ECLI:NL:RBROT:2023:12487

Rechtbank Rotterdam

Datum uitspraak
27 november 2023
Publicatiedatum
9 januari 2024
Zaaknummer
668416 / KG ZA 23-995
Instantie
Rechtbank Rotterdam
Type
Uitspraak
Rechtsgebied
Civiel recht
Procedures
  • Kort geding
Rechters
Vindplaatsen
  • Rechtspraak.nl
AI samenvatting door LexboostAutomatisch gegenereerd

Onrechtmatige beëindiging huur woonruimte door verhuurder en belangenafweging tussen huurders

In deze zaak, behandeld door de Rechtbank Rotterdam op 27 november 2023, gaat het om een kort geding waarin eiser, een huurder, vordert dat hij weer toegang krijgt tot de woning die hij samen met gedaagde 3 huurde. Gedaagde 2, de verhuurder, heeft de huur buiten de rechter om beëindigd, wat door de voorzieningenrechter als onterecht wordt beoordeeld.
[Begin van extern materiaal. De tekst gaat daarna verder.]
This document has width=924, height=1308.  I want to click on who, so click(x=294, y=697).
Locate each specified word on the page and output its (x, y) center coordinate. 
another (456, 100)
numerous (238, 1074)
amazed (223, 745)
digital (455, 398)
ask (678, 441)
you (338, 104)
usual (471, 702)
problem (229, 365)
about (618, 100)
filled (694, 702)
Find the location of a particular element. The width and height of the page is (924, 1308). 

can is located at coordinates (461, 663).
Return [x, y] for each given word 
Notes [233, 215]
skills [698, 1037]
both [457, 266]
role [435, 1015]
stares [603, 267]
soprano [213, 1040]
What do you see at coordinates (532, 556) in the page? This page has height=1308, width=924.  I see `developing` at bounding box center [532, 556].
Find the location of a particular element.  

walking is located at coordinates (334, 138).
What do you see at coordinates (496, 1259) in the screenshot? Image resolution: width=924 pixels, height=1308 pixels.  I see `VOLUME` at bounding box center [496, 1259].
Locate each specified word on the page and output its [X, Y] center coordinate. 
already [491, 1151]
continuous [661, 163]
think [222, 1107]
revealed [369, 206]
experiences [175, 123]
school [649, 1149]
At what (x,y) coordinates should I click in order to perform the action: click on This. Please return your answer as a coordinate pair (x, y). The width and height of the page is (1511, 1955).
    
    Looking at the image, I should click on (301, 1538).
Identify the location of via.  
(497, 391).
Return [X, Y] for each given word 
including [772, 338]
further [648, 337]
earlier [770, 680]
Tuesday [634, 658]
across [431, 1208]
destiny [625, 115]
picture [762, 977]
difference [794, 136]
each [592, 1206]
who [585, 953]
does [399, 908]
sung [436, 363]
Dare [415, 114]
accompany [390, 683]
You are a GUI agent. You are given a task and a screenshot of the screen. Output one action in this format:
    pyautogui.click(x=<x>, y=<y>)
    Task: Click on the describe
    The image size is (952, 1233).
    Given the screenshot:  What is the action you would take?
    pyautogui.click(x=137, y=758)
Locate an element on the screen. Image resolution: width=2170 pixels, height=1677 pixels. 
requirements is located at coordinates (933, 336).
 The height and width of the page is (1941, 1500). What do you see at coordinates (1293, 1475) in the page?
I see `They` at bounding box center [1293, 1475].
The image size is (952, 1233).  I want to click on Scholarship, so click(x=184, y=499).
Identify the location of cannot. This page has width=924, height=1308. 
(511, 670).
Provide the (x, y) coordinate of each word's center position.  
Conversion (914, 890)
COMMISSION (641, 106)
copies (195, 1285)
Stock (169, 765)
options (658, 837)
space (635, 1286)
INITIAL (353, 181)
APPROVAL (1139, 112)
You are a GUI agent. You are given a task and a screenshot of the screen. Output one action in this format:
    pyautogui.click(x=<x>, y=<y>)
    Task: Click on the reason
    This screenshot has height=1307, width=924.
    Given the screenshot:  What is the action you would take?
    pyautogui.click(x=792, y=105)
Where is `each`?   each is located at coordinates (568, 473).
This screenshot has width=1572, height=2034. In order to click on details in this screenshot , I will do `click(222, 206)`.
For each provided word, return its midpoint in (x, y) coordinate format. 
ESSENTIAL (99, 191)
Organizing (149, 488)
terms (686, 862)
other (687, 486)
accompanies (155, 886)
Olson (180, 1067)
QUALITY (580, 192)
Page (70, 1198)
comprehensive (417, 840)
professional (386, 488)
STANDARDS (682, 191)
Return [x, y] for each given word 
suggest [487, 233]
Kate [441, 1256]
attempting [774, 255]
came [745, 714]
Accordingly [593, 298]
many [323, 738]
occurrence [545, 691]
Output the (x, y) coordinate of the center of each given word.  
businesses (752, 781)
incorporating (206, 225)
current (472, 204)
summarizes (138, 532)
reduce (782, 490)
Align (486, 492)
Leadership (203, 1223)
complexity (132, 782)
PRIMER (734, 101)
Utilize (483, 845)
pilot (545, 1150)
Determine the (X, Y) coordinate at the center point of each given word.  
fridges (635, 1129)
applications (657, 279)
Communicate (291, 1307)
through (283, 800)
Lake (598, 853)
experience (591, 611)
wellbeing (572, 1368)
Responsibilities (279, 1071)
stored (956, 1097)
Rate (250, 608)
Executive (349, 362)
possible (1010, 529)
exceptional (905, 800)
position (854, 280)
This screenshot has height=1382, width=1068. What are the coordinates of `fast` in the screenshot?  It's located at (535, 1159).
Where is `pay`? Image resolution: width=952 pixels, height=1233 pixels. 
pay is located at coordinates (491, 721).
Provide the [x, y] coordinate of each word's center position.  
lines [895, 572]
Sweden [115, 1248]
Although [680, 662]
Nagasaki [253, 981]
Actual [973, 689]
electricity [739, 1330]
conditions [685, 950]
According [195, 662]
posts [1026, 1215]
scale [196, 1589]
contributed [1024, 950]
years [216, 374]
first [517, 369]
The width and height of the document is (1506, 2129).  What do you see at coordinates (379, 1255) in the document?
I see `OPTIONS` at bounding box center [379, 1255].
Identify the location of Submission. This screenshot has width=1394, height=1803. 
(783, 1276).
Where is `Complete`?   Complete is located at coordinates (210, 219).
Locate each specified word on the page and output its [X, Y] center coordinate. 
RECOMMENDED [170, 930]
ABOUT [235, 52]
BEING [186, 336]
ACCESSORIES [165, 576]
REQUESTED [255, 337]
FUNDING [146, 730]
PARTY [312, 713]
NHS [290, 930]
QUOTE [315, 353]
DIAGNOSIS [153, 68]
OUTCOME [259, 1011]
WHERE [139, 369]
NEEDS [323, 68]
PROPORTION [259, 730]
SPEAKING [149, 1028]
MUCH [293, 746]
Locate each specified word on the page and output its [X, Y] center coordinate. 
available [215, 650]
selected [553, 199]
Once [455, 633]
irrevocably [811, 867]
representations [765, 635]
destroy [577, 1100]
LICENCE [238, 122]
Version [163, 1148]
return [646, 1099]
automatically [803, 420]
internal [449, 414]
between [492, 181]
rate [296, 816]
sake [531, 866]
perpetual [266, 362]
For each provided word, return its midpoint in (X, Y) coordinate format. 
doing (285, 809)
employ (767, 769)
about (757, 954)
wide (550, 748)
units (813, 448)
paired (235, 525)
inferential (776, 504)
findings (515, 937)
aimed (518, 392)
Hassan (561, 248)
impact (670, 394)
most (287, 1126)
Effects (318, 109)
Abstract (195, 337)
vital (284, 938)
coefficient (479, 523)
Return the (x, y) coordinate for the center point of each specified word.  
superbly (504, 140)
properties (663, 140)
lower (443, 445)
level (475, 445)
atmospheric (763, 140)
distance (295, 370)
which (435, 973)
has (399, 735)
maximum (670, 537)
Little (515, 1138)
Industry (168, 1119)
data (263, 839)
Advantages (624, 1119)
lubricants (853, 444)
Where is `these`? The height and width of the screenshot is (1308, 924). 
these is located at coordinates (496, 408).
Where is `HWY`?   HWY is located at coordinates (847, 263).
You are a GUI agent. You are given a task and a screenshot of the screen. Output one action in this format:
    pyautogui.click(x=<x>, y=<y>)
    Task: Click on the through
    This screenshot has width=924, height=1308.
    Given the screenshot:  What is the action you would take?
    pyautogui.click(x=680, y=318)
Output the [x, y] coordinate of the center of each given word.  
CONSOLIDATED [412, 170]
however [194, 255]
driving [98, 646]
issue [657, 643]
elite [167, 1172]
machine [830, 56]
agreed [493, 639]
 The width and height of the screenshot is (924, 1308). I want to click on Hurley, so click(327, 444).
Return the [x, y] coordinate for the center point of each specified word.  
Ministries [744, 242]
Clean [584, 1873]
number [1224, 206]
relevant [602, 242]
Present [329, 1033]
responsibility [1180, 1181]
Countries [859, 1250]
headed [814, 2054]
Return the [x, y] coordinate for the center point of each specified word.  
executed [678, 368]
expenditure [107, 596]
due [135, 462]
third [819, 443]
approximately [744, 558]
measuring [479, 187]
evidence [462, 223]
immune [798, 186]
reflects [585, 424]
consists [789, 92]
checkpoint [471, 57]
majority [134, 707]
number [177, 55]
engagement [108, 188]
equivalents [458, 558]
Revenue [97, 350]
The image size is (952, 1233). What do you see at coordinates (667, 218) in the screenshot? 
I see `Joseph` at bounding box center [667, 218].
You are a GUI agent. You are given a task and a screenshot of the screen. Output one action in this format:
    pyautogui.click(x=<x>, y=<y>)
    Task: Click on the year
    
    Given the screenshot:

De rechter oordeelt dat de beëindiging van de huurovereenkomst niet geldig is, omdat dit alleen door de rechter kan worden gedaan. Echter, de rechter weegt ook de belangen van de partijen. Eiser heeft een groot belang bij het terugkeren naar de woning, maar gedaagde 3 heeft ook een zwaarwegend belang om in de woning te blijven, gezien de onhoudbare situatie tussen haar en eiser. De rechter concludeert dat de belangen van gedaagde 3 zwaarder wegen, waardoor de vorderingen van eiser worden afgewezen. De proceskosten worden gecompenseerd, wat betekent dat iedere partij zijn eigen kosten draagt.

Uitspraak

vonnis

RECHTBANK ROTTERDAM

Team handel en haven
zaaknummer / rolnummer: 668416 / KG ZA 23-995
Vonnis in kort geding van 27 november 2023
in de zaak van
[eiser],
te [woonplaats 1] ,
eiser,
advocaat: mr. J.M.F. Honders,
tegen

1.[gedaagde 1] ,

te [woonplaats 2] ,
gedaagde,
niet verschenen,

2.[gedaagde 2] ,

te [vestigingsplaats] ,
gedaagde,
vertegenwoordigd door haar bestuurder [persoon A] ,

3.[gedaagde 3] ,

te [woonplaats 2] ,
gedaagde,
verschenen in persoon.
Partijen worden hierna [eiser] , [gedaagde 1] , [gedaagde 2] en [gedaagde 3] genoemd.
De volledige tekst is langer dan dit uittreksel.